Three things to know about context:

  • Values must be JSON-encodable. The spec crosses the worker boundary as JSON, so encode numpy arrays and timestamps yourself (array.tolist(), ts.isoformat()) before attaching them.
  • It is an explicit-RunSpec affordance. The sweep(), monte_carlo(), and latin_hypercube() entry points build their specs internally and expose no per-run payload — context is for the Sweep(runs=[...]) path where you build the specs yourself.
  • It is recorded in the manifest, and restored on resume. Each run's context lands on its manifest entry, so a run rebuilt by Sweep.from_manifest — the resume and monte_carlo_extend path — comes back with the context it ran with. The exception is a run that never completed before the sweep was interrupted: it has no entry to restore from. Pass context_provider= to from_manifest to recompute context for those runs — see Resume.

When a hook fails

A hook that raises makes the run a plain status="failed". The entry also records postprocess_status="failed" — a separate three-valued field (none / ok / failed) that captures the hook's own outcome independently of status.

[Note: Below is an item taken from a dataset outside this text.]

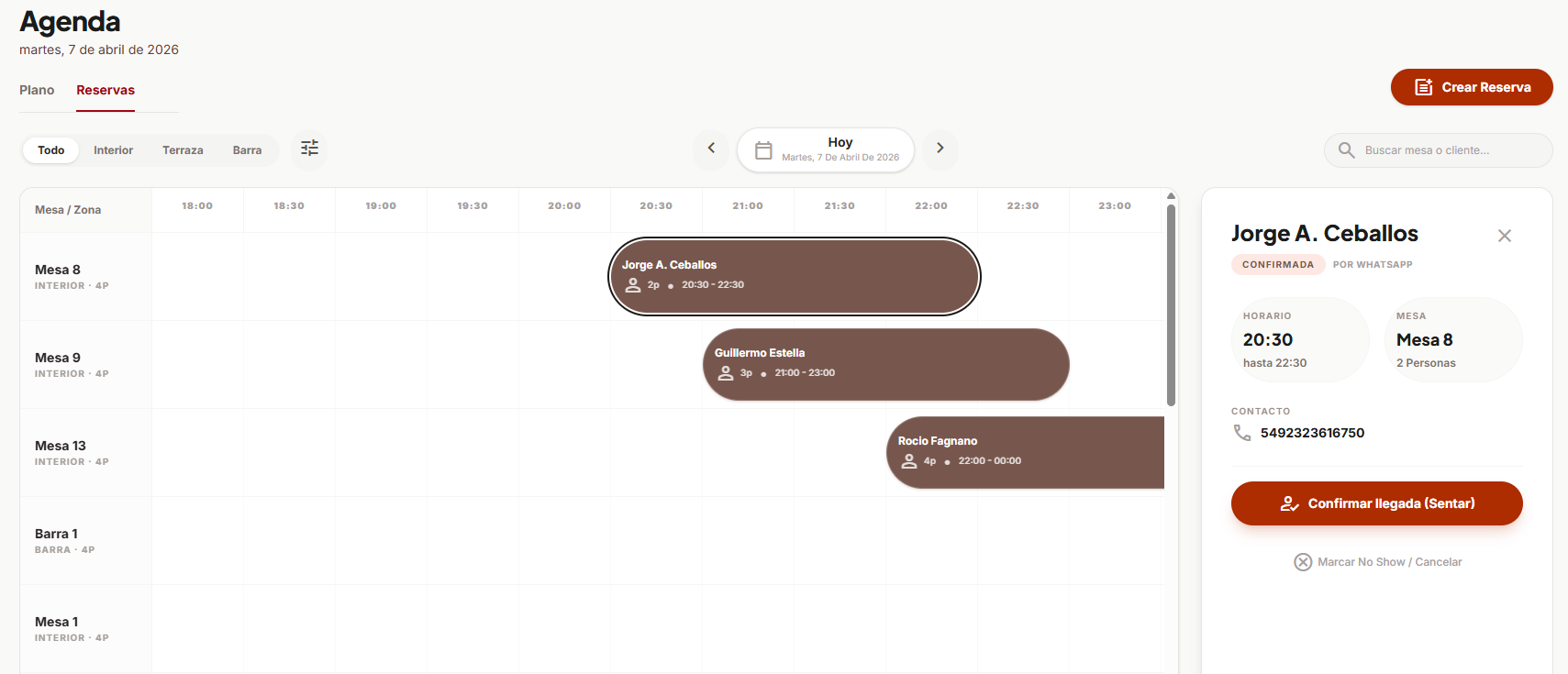Click person icon on Guillermo Estella reservation

[726, 373]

Keeping the postprocess outcome in its own field has two payoffs:

  • resume retries it for free. Sweep.resume re-runs every failed run, so fixing a hook bug and resuming picks the run back up with no special handling. The retry re-runs the whole worker task — GMAT propagation included — not just the hook.
  • The failure stays diagnosable. postprocess_status == "failed" separates a hook bug from a GMAT-engine failure (which leaves postprocess_status == "none"); stderr carries the traceback either way.

Aggregating the extra outputs

lazy_extra_outputs — or the Sweep.to_extra_outputs convenience method — streams the per-run extra Parquets for one key into a single multi-indexed DataFrame:

from gmat_sweep import lazy_extra_outputs

summary = lazy_extra_outputs("./sweep/manifest.jsonl", "summary")

The first argument is the path to the sweep's manifest.jsonl, the second the extra-output key to aggregate. name is required — extra outputs are keyed by the hook's own strings, with no sole "natural" output to fall back to.

The result index adapts to the per-run frame: one that carries a time column yields a (run_id, time) MultiIndex — the shape lazy_multiindex returns — and one without yields a single-level run_id index, so a hook that writes one row per run gives one row per run_id.

Runs that produced no such output — every failed and skipped run, including hook failures, plus any ok run whose hook did not register the key — appear as a single NaN-filled marker row carrying the run's __status, so the result always carries a complete row set per run. Aggregating sweep outputs covers the contract in full.

Resume and extend

The hook is recorded on the manifest header, so it travels with the sweep. Sweep.from_manifest re-applies it: resumed runs and monte_carlo_extend runs re-run the same postprocessing without the caller having to pass postprocess= again.